__Article__.
○ ○ ○ ○

Did Operators Fail to Meet the 2-Hour Return Period?
[74] The evidence was clear that the spreader route was designed for a two hour return period. That is, even allowing for refilling of salt, a spreader should have been able to cover all parts of route S4 within a two hour period of time. Given the snow forecast the morning of November 22, 2000, and the continuous salting of the road that was to be expected, the spreader ought to have returned to the scene of the eventual accident within two hours of its first pass at about 7:15 a.m. As we know, it did not return until shortly after 11:00 a.m. It follows that its two hour return period was not met. In fact, it was exceeded by at least one and a half hours.
[75] Ideally, once there is sufficient snowfall to warrant the use of a plow in addition to the spreader, their use is staggered so that the plow follows the spreader after sufficient time has passed to allow the salt to work. At the cold temperature that existed on November 22, 2000 it would have been best for the plow to follow the spreader after about 1 hour, thereby resulting in a pattern of alternating salting and plowing each hour.
[76] Much trial time was spent determining the appropriate return period for a plow on route P3, and whether it was two hours or four hours. In the particular circumstances of this case, that determination need not be made. This is because until 8:17 a.m. on that day, there was no perceived need for the use of plows. The forecast before that time had been for light flurries that would be adequately handled by the spreader units alone. It was only at 8:17 a.m. that the weather forecast changed to predict some heavy snowfall that would require the plows to be used.
[77] The plows were called in for their usual time of 8:00 a.m. Allowing for the time required to prepare the plows for use and to get them to their starting point, the plow on route P3 would be expected and in fact did begin its route at about 9:00 a.m. It reached the location where the accident eventually took place (the southbound lane) not later than 10:45 a.m. Regardless of whether the proper return period for the plow was two hours or four hours, it reached the area in question within a reasonable time after beginning its route, and certainly within two hours.
Were the Defendant’s Efforts to Meet the Two Hour Return Period by the Spreader Reasonable?

○ ○ ○ ○

__Data supplied__.
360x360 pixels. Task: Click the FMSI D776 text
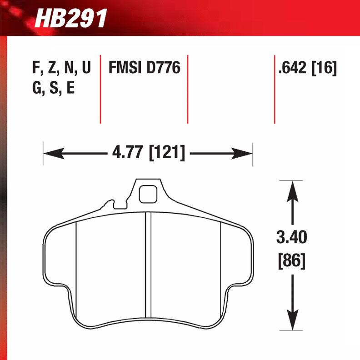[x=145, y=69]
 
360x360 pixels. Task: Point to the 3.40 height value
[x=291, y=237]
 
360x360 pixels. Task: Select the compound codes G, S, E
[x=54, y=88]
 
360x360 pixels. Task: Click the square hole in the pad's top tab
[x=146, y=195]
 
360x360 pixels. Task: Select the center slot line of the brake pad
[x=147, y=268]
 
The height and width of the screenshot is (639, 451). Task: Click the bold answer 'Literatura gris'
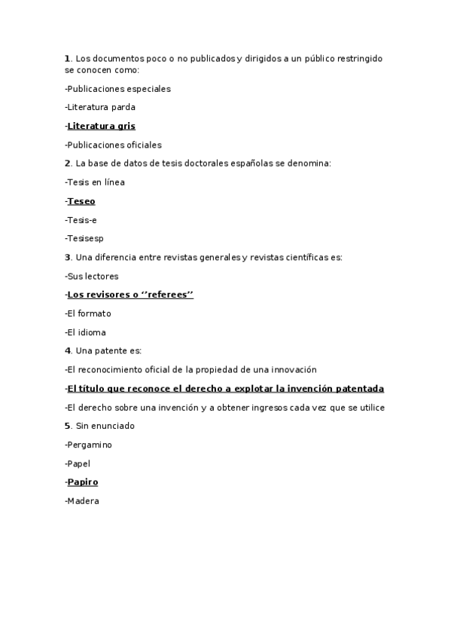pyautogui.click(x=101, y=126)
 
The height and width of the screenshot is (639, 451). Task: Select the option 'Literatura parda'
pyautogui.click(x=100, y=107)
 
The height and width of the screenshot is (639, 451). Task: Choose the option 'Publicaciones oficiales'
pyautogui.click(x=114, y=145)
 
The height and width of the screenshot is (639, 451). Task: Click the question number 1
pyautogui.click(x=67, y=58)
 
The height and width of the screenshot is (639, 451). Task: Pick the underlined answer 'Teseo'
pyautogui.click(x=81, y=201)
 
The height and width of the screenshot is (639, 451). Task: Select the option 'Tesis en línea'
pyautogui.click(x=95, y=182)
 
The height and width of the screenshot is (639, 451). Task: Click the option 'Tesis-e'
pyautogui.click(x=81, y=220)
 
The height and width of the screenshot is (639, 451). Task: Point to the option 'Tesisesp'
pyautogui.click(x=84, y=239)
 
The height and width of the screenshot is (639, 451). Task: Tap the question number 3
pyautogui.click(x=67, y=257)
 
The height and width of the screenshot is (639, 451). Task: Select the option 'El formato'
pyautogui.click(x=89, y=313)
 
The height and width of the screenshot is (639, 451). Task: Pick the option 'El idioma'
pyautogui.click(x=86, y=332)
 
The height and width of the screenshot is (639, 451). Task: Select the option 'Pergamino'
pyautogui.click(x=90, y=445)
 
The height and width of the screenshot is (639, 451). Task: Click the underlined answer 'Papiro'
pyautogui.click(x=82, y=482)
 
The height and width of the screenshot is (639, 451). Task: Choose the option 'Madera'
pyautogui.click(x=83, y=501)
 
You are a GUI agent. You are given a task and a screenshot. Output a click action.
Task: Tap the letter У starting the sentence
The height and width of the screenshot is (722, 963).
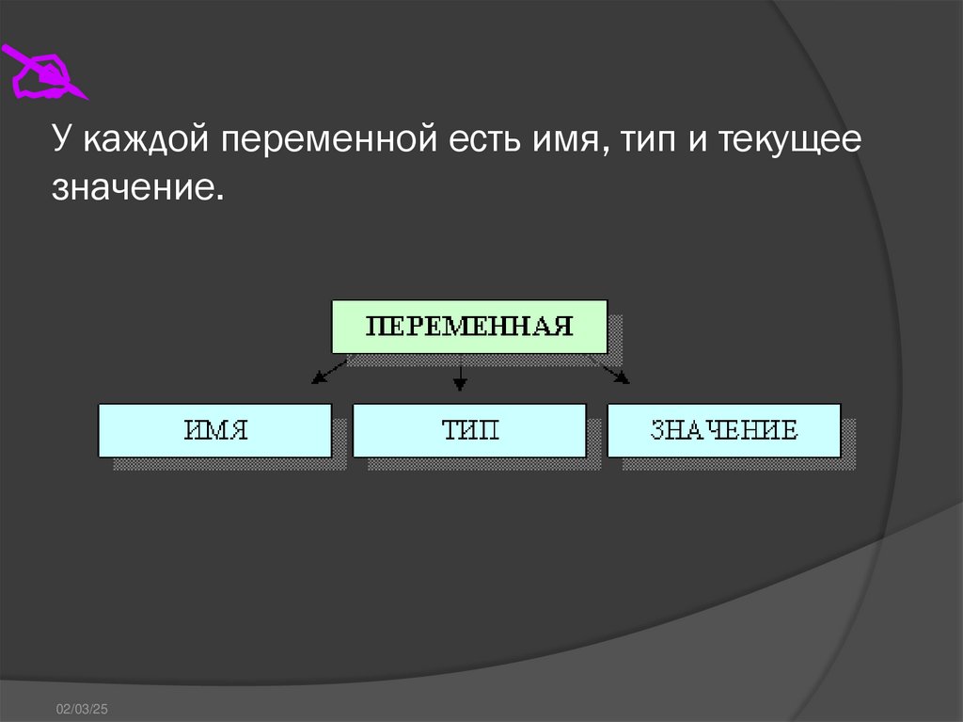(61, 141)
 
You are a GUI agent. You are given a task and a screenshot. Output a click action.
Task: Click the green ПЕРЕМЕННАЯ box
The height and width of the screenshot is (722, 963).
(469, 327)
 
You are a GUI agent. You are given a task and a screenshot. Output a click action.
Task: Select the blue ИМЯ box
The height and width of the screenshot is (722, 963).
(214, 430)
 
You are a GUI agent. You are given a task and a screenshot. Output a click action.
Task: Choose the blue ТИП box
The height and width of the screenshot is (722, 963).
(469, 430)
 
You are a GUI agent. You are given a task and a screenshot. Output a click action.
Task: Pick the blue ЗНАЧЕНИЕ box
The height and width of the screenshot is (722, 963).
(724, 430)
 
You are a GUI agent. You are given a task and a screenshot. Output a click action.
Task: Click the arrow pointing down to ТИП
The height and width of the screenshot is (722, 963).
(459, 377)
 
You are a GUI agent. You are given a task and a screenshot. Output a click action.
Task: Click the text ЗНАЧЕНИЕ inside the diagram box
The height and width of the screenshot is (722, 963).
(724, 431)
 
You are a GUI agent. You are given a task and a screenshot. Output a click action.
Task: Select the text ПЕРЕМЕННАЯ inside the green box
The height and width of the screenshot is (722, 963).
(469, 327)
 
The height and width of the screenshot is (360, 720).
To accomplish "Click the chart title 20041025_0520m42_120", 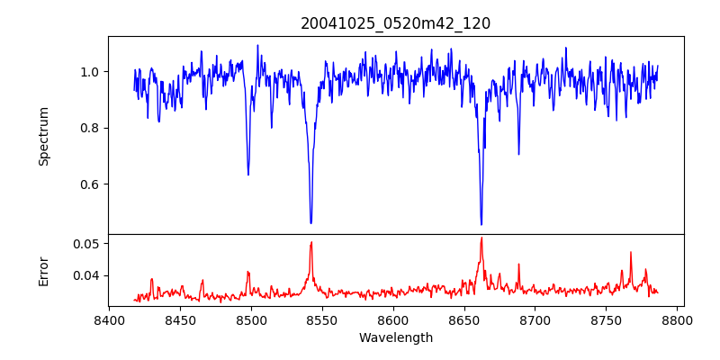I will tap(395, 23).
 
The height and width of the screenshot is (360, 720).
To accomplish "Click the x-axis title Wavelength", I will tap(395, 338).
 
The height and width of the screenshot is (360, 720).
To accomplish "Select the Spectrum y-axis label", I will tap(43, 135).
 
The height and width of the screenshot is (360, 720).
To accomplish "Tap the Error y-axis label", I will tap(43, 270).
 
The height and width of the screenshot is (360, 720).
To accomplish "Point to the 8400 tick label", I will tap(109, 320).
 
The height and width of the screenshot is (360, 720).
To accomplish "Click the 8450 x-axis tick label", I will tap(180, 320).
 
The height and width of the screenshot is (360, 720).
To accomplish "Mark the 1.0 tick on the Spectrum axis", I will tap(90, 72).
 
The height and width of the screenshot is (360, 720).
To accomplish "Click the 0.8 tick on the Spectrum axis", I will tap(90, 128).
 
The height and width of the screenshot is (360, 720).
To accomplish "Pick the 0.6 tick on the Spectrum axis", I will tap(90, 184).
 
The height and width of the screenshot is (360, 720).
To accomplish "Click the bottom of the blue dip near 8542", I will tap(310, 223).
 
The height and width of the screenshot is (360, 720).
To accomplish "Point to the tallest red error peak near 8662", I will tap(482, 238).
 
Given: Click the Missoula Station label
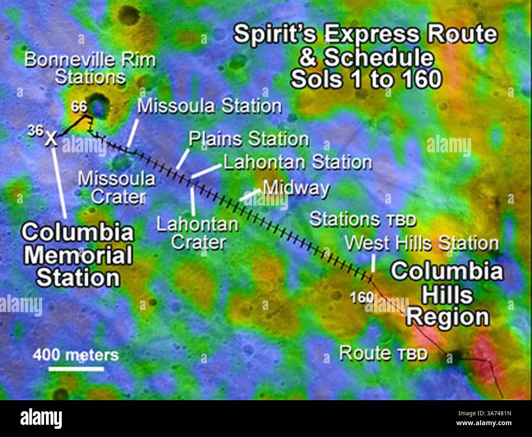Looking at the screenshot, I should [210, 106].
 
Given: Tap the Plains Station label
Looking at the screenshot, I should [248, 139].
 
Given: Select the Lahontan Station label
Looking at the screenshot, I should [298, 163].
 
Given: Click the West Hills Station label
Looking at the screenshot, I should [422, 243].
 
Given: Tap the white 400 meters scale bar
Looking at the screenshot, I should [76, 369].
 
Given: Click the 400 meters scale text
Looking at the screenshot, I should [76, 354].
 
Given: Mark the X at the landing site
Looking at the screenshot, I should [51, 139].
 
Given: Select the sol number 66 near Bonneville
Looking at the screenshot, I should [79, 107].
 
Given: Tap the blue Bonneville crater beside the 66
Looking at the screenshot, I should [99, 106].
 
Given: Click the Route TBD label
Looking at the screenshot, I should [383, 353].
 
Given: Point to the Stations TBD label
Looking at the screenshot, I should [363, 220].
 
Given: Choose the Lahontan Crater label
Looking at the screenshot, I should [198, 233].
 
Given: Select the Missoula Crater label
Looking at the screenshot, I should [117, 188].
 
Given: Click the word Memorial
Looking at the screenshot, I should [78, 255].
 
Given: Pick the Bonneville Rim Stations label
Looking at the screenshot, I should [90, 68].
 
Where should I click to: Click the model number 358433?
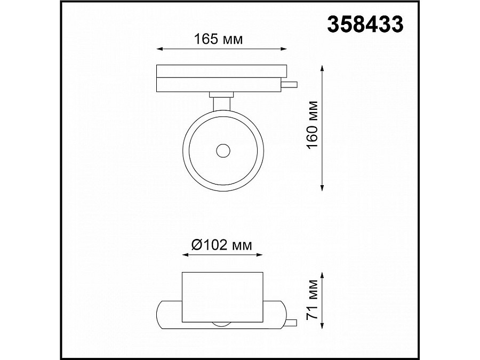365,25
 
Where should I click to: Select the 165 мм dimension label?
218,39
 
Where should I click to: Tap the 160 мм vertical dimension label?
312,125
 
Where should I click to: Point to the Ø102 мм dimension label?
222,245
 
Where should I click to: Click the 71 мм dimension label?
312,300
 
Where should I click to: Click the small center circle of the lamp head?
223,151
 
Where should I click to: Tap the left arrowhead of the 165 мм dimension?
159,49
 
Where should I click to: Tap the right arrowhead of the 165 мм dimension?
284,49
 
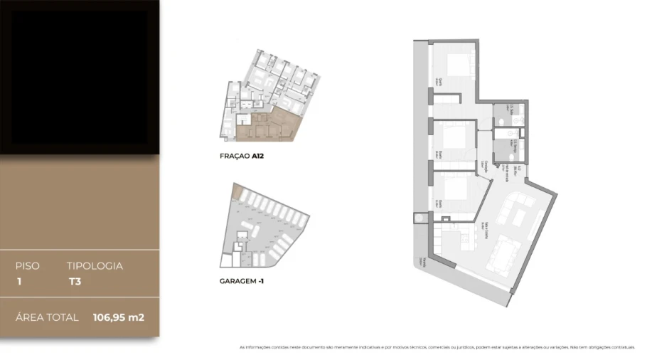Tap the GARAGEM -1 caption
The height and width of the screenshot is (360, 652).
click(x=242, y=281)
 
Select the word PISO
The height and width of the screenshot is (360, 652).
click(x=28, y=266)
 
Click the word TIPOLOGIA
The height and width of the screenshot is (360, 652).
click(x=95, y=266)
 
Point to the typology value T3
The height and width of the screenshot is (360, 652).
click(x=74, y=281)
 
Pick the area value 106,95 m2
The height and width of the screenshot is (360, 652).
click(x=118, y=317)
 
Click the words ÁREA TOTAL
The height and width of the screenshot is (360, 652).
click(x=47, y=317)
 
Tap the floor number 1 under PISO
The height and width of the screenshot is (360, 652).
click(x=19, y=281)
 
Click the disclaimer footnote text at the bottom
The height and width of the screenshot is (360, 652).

○ ○ ○ ○

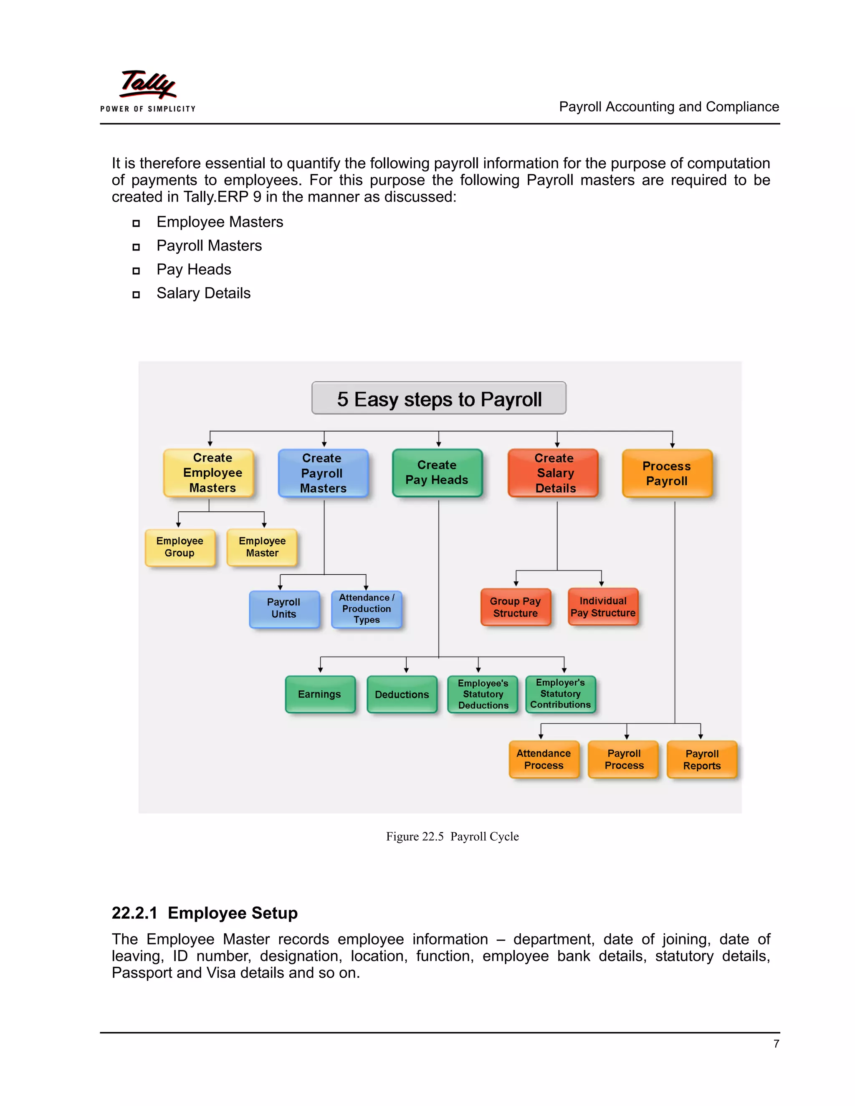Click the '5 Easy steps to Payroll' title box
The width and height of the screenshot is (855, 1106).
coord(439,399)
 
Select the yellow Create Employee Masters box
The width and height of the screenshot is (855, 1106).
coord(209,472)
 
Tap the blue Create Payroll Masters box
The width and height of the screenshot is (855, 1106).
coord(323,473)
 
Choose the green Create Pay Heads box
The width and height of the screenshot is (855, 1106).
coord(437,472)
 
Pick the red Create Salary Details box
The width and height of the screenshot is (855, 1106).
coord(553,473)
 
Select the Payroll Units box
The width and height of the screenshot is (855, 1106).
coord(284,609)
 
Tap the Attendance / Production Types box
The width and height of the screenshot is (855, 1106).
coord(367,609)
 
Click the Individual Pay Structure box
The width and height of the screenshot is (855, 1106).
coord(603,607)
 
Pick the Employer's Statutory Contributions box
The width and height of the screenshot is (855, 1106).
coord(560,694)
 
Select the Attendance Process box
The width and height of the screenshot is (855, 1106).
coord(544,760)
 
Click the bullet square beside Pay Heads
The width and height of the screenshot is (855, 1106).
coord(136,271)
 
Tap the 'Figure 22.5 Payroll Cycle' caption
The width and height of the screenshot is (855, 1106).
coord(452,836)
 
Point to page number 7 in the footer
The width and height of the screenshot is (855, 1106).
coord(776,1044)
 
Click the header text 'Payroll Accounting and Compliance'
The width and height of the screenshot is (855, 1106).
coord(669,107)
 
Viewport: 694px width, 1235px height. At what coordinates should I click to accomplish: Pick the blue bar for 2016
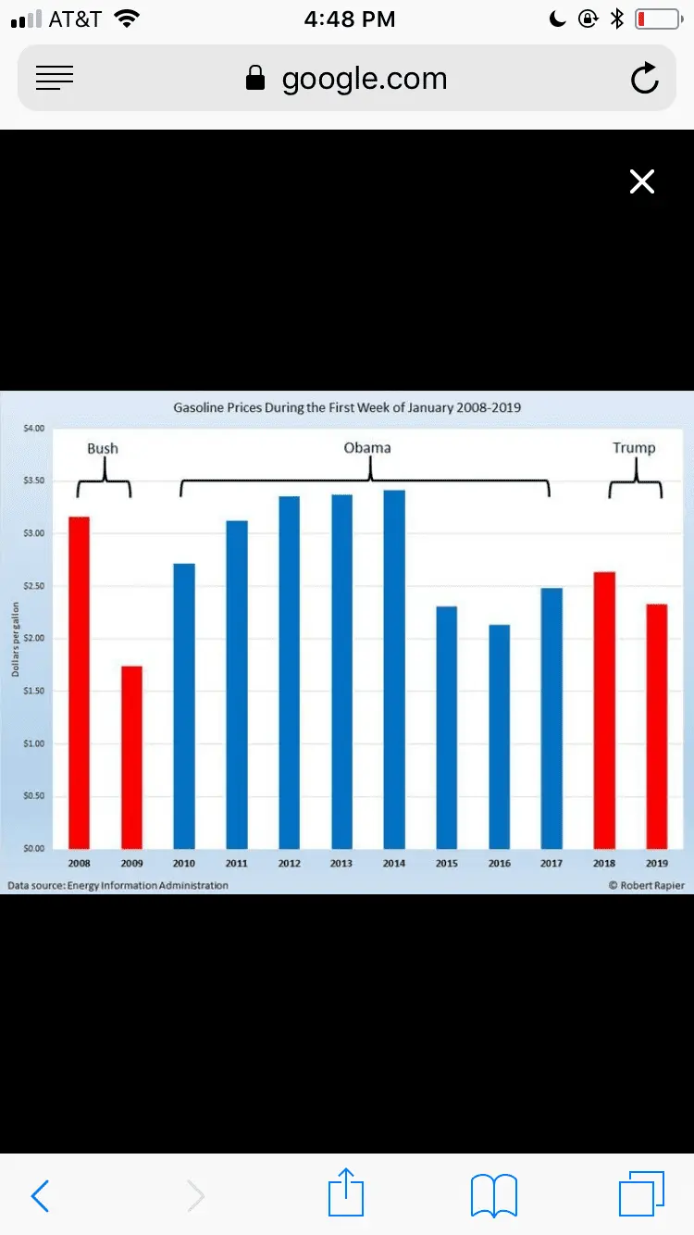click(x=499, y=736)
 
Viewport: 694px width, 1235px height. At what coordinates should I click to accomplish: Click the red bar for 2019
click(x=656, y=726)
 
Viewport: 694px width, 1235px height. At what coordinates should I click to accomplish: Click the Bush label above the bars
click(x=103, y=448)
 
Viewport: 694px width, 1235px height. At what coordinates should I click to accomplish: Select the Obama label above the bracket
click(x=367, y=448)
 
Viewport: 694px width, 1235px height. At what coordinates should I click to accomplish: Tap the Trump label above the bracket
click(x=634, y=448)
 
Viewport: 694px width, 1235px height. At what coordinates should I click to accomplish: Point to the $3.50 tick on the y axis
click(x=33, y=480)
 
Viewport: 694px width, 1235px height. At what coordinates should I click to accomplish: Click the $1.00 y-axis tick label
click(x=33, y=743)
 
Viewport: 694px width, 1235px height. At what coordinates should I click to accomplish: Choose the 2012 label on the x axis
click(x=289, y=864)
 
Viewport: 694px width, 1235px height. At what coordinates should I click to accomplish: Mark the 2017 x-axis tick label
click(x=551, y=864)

○ ○ ○ ○

__Directions__.
1) According to the judgment excerpt, at what time did the spreader first pass the scene of the eventual accident?
2) Copy the entries again, starting at the line with "360x360 pixels. Task: Click the FMSI" and ending after the line with "pyautogui.click(x=101, y=126)", and raise every coordinate in the answers by 19. Omit the pictures.
The judgment excerpt and the entries were drawn from separate, unrelated sources.

__Answers given__.
1) At about 7:15 a.m.

2)
360x360 pixels. Task: Click the FMSI D776 text
[x=164, y=88]
 
360x360 pixels. Task: Point to the 3.40 height value
[x=310, y=256]
 
360x360 pixels. Task: Select the compound codes G, S, E
[x=73, y=107]
 
360x360 pixels. Task: Click the square hole in the pad's top tab
[x=165, y=214]
 
360x360 pixels. Task: Select the center slot line of the brake pad
[x=166, y=287]
 
The height and width of the screenshot is (639, 451). Task: Click the bold answer 'Literatura gris'
pyautogui.click(x=120, y=145)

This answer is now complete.